Despite having been at KU Medical Center for more than 20 years, Whitehead does not hold tenure. This fact affects his course of action in appealing his dismissal. While Whitehead’s annual contract stipulates that Powell can terminate his contract simply by not renewing it, Whitehead says, he can appeal non-reappointment based on a policy laid out in the faculty handbook, a catalog of faculty rights and responsibilities. Whitehead also says he deserves an explanation, although that isn’t stipulated in his contract, because of his long-standing appointment to the university.

In his appeal before the faculty assembly, Whitehead stated, “In terminating my contract in the manner she did for the reason stated, Dr. Powell abrogated my academic freedom and put in jeopardy the institution of academic freedom at the university at large.”

The freethinker/academic freedom issue is grounds for an EEOC complaint, Whitehead says. Widely overlooked in an age dominated by Christian moralism, he says, free thought has been given short shrift as a belief system.

“Free thought is not only being an atheist, which most people believe it is,” he says. “The framers of the Declaration of Independence and the Constitution were freethinkers who were deists — people who believed in God but also in the Enlightenment idea that God allowed humans to have free will and determine their own destinies.” Thomas Paine, James Madison, and Thomas Jefferson are examples of well-known deists who were integral to the formation of American independence and government, men who distinguished between the affairs of God and the affairs of man. “The ability to practice religion of choice was important to that because one man or one group will believe differently from another,” Whitehead says.

At the same time, free thought has been important to science, freeing scientists from religious dogma to question what they think and see and to develop and test hypotheses that explain phenomena. Some famous Kansas scientists were freethinkers, including Clyde Tombaugh, who discovered Pluto, and Logan Clendenning, a physician for whom the KU History of Medicine Library is named. Clendenning was a contemporary and friend of Sinclair Lewis, a social critic and author. H.L. Mencken was also a friend of Clendenning with whom Clendenning often discussed intellectual history.

“Free thought means simply the freedom to pursue a line of thought or logic without fearing the repercussions of looking in those directions,” Whitehead says. “You just don’t put people off because of their religious or philosophical beliefs.”

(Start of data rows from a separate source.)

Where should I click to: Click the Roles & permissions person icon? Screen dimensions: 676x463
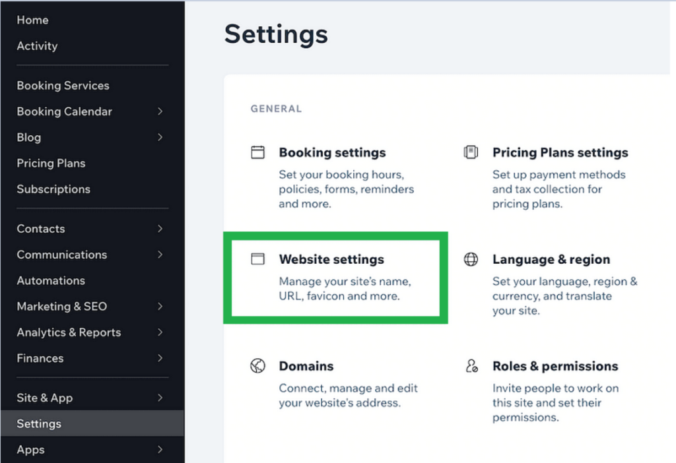tap(471, 366)
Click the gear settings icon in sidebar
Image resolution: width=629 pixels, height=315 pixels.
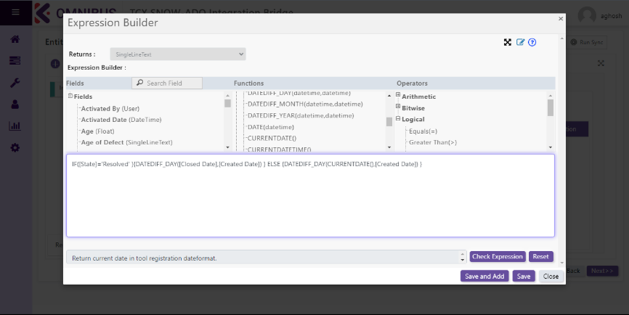coord(15,148)
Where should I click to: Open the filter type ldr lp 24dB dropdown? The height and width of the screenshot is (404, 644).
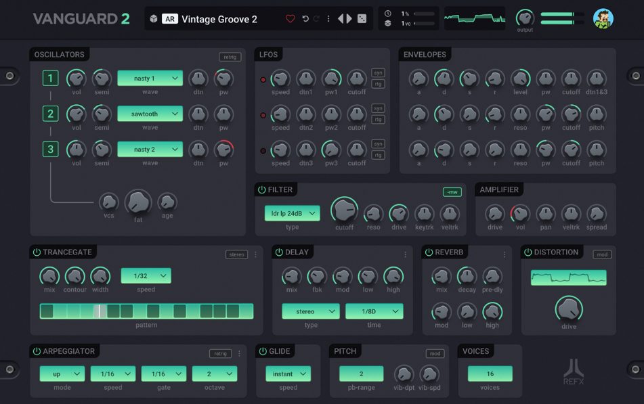click(x=292, y=214)
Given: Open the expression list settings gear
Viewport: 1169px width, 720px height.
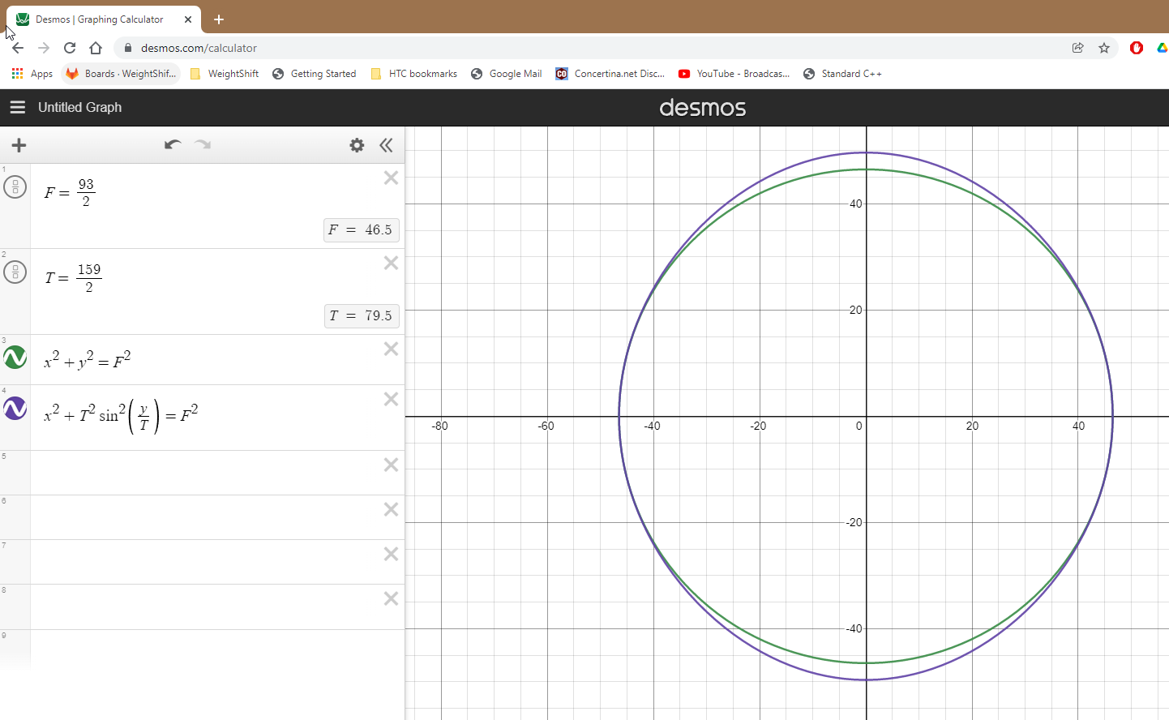Looking at the screenshot, I should 357,145.
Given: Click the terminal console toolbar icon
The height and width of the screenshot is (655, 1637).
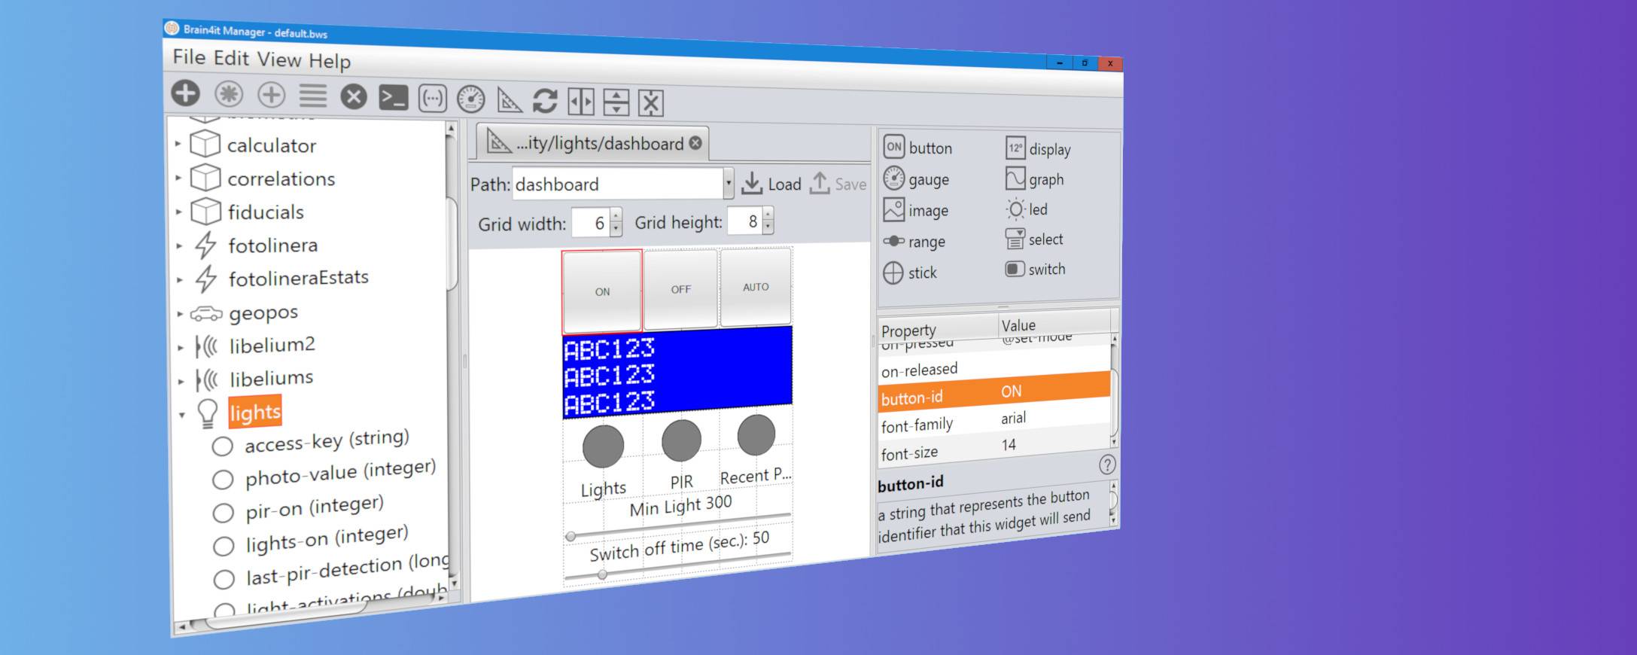Looking at the screenshot, I should coord(393,98).
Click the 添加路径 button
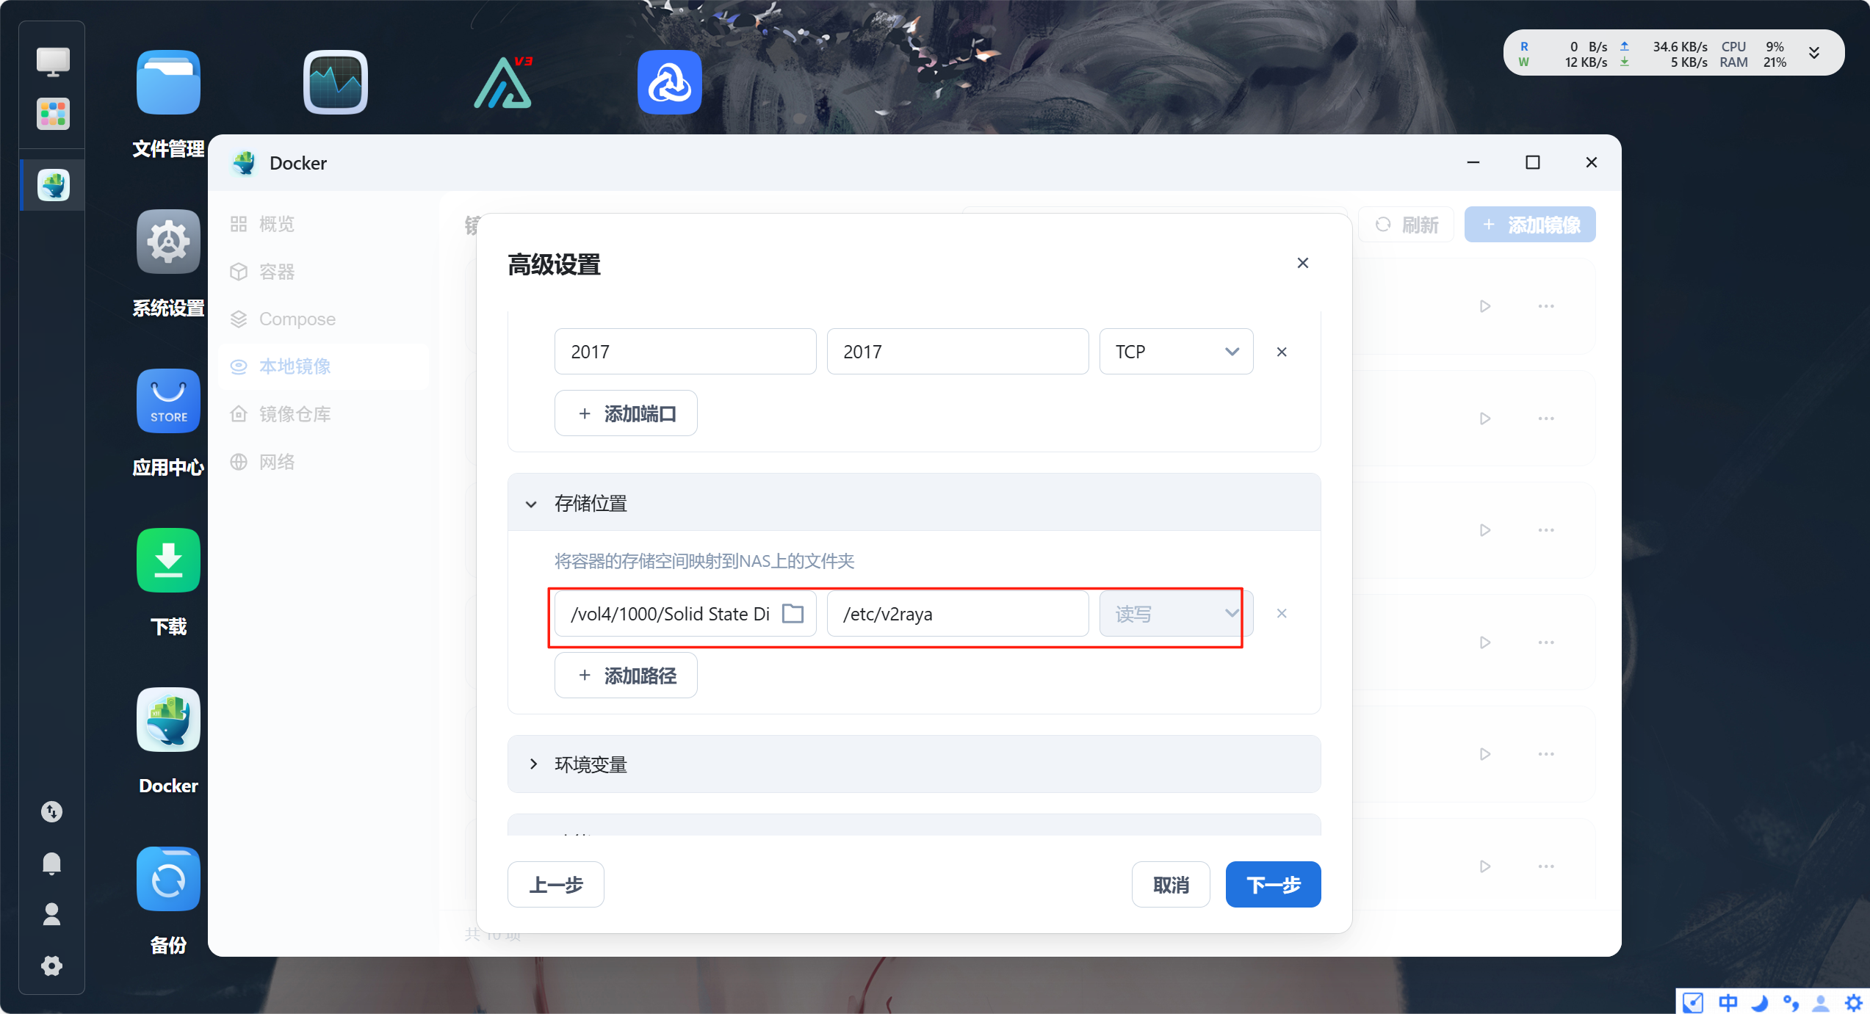 pos(626,676)
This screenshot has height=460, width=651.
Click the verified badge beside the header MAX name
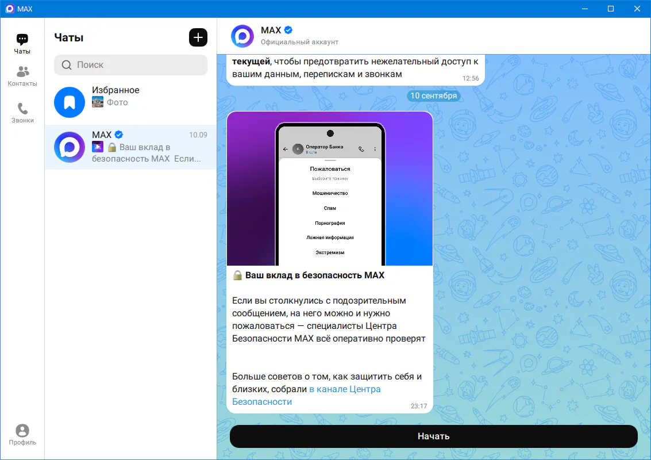pos(289,30)
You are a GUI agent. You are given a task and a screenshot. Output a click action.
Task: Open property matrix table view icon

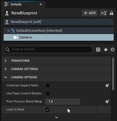(98, 50)
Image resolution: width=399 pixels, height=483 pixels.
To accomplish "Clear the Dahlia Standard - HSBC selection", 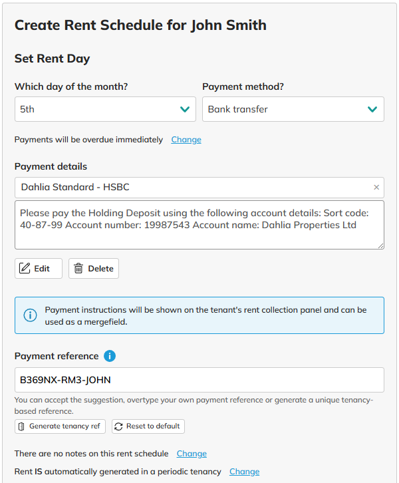I will coord(376,188).
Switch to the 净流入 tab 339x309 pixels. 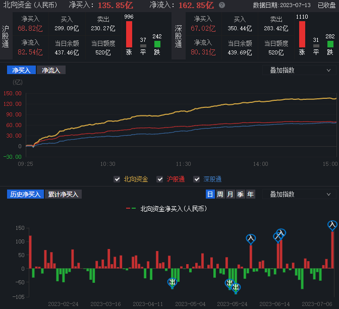pyautogui.click(x=51, y=70)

KU Chancellor Robert Hemenway doesn’t think Whitehead has “a legitimate claim” with his EEOC complaint. “I think you always want to have medical students to be educated as well as can be,” says Hemenway. “But the pressures from managed care are creating such financial hardship for medical centers, and they are looking everywhere to keep costs down. The medical center and the departments used to be subsidized from clinical revenues. That is not the case any longer, and the net result is financial pressure on the medical school. The question becomes how to deliver a medical curriculum as efficiently as possible. If you have the choice between training someone to take out an appendix and something less critical, you make sure that appendicitis is taken care of.”